Née en 1938 au sein d’un famille paysanne, elle avait fait un peu « tous les métiers », comme l’Italien dans la chanson de Serge Reggiani : sortie de l’école à 14 ans, elle avait été bonne puis « musicienne du chemin de fer », comme elle le disait elle-même. Pendant vingt-deux ans, elle a ainsi passé ses journées à signaler aux ouvriers, à la trompette, l’arrivée des trains de la SNCF. Par générosité, elle était, le week-end, cuisinière bénévole du club de rugby de Rion-des-Landes. Et c’est là, un jour de troisième mi-temps, en 1983, qu’elle est remarquée par un Patrice Bellot, un réalisateur de FR3 Aquitaine. Maïté a le profil idéal pour incarner le concept auquel il pense, une « cuisine des mousquetaires » inspirée du gargantuesque Dictionnaire de la cuisine d’Alexandre Dumas. On lui adjoint Micheline, qui sera en quelque sorte son clown blanc et joue le rôle de la citadine (bordelaise ?) qui n’y connaît pas grand-chose. Et c’est parti.

Les meilleures séquences de la « Cuisine des mousquetaires » sont, aujourd’hui encore, des moments de plaisir et, bien souvent, de fou rire. Maïté, c’est frère Jean des Entommeures, le héros de Rabelais, avec une perruque. Elle a des bras à arracher des têtes de canard. Des mains à briser des nuques de sanglier. Elle voit les choses en grand, en large, en lourd et en gras. « Burger landais » au foie gras poêlé, anguilles vivantes tabassées à coups de bâton, canards vivants égorgés presque en direct, viandes farcies, cailles rôties, pigeons flambés à l’armagnac, casseroles en cuivre, quantités familiales et calculs de poids faits à l’estime : on est en plein Moyen Âge. Et que dire de ce moment de « food porn », mi-gênant mi-hilarant, où Maïté, éclairée à la bougie, « suce le derrière » d’un ortolan chaud, le visage plein de graisse, en poussant de petits gémissements ? Cette femme-là, complètement nature, sans filtre et « bigger than life », était faite pour la télé.

À son époque, dans les années 80-90, le terroir commençait déjà à s’effacer sous la poussée des zones commerciales. Dans le Sud-Ouest, on résistait plus qu’ailleurs. Le Labourd et la Soule, le Marensin et le Comminges, le Béarn et la Bigorre avaient (et ont encore) leurs coins inaccessibles et leurs défenseurs pas commodes. Mais il n’empêche, c’est cela que nous aimions hier, que nous aimons plus encore aujourd’hui chez Maïté : sa gouaille sans complexes, sa silhouette de matrone totalement indifférente aux minauderies de la séduction, ses sorties dignes du XIIIe siècle et sa profonde gentillesse en faisaient une figure de conte, une sorte d’icône de l’art de vivre sans se prendre la tête.

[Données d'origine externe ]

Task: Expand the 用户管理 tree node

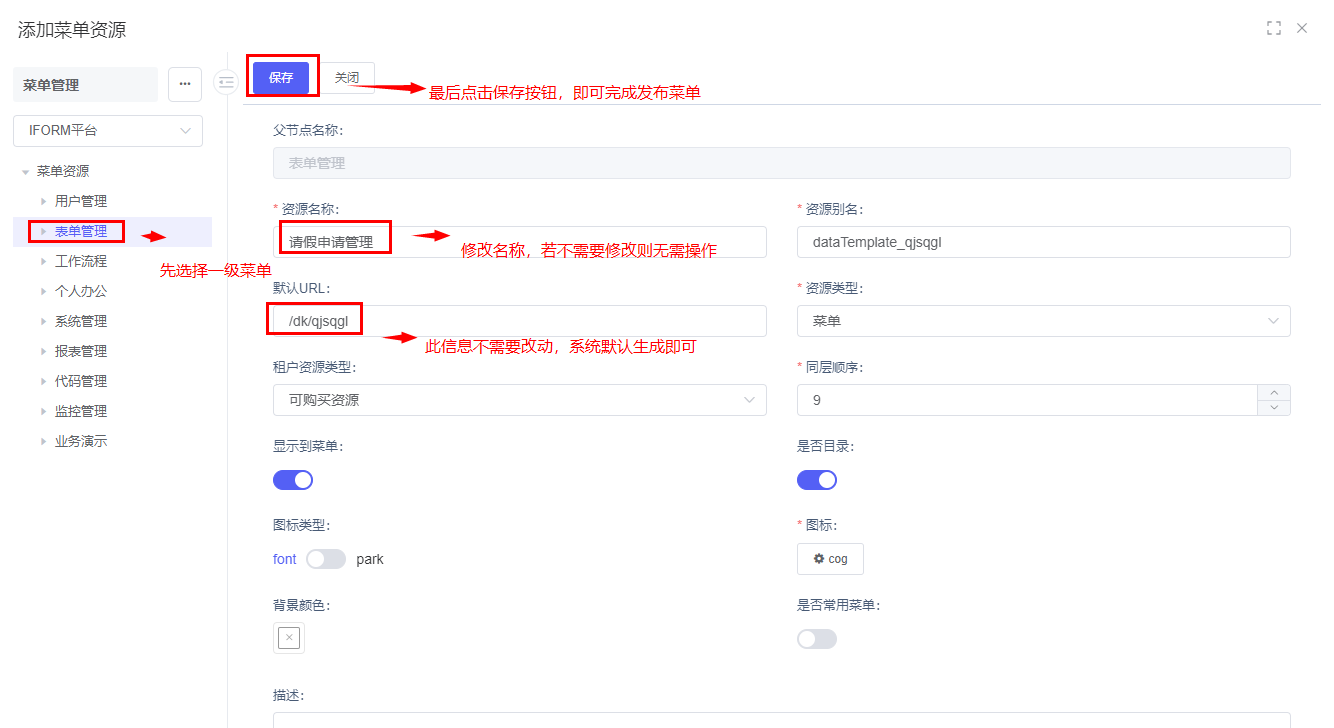Action: pos(44,201)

Adieu à Maïté, donc, qui trouvera peut-être au Ciel une cuisine-cathédrale à la hauteur de son talent, avec ses cheminées de pierre dans lesquelles on peut faire rôtir un bœuf, ses crochets auxquels on suspendrait des centaines de canards, de poulets et de chapons, ses établis de bois remplis de légumes frais et de farces… et un monde à la fois plus simple, plus vrai et plus beau que le nôtre.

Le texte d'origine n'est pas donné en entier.